> _EXERCISE DIRECTIONS_: Where does the word "text" show up in the records? Copy every line that holds it.

[Stored data]
Start of Block
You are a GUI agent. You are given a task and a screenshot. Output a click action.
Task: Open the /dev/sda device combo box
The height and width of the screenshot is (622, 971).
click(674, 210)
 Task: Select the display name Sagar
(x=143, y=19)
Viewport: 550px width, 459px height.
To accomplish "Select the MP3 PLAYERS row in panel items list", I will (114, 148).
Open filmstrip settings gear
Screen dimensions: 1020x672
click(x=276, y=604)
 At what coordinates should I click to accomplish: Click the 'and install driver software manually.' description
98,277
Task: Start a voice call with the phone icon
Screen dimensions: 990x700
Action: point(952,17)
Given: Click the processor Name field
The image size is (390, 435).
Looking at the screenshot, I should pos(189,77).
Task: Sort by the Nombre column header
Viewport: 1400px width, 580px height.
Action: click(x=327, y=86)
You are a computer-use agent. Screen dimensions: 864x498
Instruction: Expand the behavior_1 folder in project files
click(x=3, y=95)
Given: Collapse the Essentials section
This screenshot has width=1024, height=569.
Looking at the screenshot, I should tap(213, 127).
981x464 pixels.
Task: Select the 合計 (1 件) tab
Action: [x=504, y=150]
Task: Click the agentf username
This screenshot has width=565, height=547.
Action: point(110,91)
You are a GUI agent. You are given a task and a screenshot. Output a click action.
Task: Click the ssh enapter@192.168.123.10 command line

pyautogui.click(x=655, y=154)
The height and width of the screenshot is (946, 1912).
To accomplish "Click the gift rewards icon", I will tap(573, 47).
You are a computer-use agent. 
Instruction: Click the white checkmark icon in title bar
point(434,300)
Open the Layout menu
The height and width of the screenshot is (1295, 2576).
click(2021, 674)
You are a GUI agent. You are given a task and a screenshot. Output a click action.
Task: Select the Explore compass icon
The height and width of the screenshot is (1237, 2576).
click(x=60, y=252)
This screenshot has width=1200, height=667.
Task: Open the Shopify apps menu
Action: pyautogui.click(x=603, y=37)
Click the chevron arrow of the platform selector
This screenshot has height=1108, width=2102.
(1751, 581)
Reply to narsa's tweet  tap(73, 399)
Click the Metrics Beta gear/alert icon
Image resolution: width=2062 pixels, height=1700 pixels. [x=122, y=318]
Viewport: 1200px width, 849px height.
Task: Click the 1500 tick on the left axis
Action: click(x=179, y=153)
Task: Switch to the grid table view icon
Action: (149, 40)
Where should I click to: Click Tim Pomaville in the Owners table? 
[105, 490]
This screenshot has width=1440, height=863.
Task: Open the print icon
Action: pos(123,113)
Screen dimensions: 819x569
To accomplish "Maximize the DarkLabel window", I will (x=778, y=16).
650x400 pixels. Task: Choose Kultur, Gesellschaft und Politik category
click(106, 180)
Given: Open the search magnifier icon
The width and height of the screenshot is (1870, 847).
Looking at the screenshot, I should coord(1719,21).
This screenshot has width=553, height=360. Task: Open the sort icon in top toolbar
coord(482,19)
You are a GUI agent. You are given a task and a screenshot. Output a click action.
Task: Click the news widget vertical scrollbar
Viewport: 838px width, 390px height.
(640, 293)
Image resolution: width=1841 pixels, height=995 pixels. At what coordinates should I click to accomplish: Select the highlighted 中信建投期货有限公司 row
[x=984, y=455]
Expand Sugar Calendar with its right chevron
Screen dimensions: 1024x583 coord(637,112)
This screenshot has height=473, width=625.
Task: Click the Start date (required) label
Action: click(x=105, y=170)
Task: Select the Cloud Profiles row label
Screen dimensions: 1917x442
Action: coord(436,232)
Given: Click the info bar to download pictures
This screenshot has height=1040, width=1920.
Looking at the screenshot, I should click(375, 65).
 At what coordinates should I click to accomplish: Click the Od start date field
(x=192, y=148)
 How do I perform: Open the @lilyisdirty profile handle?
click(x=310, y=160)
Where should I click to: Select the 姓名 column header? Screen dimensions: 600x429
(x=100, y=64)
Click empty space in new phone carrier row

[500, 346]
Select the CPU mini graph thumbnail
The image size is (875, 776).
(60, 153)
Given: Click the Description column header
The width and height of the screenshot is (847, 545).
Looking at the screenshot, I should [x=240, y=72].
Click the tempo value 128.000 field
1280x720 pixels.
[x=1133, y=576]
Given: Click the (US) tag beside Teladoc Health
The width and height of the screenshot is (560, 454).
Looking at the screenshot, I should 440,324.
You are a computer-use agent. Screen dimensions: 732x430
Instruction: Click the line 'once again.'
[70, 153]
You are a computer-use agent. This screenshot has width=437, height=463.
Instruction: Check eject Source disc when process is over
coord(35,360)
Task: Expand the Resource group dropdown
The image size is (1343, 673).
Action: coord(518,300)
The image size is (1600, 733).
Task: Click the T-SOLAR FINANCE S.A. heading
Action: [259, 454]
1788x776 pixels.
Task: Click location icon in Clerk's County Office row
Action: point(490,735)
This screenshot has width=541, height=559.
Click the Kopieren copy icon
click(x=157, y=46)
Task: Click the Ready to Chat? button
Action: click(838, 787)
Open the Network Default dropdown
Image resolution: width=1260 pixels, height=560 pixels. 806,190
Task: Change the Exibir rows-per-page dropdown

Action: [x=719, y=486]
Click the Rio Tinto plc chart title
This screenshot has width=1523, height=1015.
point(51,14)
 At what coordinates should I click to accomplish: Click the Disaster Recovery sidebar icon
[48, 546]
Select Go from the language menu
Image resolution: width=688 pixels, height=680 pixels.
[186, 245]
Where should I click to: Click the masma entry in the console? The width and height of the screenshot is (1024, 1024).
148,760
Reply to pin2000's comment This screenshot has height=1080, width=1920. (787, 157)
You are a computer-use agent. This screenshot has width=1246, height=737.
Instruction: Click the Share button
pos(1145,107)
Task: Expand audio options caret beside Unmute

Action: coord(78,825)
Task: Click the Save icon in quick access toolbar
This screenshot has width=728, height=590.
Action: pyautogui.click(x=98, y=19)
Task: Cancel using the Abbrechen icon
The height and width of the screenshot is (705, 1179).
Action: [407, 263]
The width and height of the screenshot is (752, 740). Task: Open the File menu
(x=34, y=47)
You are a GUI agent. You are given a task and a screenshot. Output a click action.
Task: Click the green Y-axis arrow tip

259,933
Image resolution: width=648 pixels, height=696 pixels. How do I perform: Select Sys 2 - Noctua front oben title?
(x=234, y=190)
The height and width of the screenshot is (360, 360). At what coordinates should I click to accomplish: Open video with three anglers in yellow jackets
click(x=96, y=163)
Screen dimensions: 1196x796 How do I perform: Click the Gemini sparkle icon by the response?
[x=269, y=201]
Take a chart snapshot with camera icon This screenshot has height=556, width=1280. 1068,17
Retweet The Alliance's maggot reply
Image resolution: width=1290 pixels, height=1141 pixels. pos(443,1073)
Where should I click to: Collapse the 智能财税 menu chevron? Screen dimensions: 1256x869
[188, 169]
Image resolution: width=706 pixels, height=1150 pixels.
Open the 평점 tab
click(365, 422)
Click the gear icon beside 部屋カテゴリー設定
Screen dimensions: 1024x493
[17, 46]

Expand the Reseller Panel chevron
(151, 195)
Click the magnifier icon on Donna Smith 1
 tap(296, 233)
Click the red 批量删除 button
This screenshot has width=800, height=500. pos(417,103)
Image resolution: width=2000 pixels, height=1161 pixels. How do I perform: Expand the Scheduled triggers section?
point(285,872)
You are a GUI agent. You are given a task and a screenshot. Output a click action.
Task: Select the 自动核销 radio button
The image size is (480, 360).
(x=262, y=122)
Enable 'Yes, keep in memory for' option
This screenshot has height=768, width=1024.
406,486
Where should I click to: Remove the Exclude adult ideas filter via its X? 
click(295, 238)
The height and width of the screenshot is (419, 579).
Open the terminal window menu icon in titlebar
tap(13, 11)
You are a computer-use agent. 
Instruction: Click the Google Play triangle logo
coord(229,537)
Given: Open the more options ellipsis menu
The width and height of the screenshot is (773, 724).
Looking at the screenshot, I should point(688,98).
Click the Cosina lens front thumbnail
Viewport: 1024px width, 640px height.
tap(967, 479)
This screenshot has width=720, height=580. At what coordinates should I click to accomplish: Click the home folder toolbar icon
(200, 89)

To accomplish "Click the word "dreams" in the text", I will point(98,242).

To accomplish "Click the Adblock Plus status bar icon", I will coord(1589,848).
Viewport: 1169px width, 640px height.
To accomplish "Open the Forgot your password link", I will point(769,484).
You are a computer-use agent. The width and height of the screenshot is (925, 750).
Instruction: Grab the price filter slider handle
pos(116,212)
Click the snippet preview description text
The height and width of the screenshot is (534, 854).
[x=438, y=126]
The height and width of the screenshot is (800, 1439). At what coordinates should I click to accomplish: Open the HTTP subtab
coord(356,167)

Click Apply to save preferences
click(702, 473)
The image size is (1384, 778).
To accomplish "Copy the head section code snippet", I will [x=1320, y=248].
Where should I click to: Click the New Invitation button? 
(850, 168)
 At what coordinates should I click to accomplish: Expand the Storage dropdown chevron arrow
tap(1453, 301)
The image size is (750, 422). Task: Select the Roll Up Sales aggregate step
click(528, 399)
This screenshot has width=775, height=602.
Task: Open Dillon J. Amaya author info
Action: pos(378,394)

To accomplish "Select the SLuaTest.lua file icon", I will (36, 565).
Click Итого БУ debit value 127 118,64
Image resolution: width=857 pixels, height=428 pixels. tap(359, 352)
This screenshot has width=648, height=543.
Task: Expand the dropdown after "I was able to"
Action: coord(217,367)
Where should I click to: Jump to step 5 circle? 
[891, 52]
End of Block
> _ANSWER TO THIS EXERCISE_:
To accomplish "Click the word "dreams" in the text", I will point(98,242).
Click the snippet preview description text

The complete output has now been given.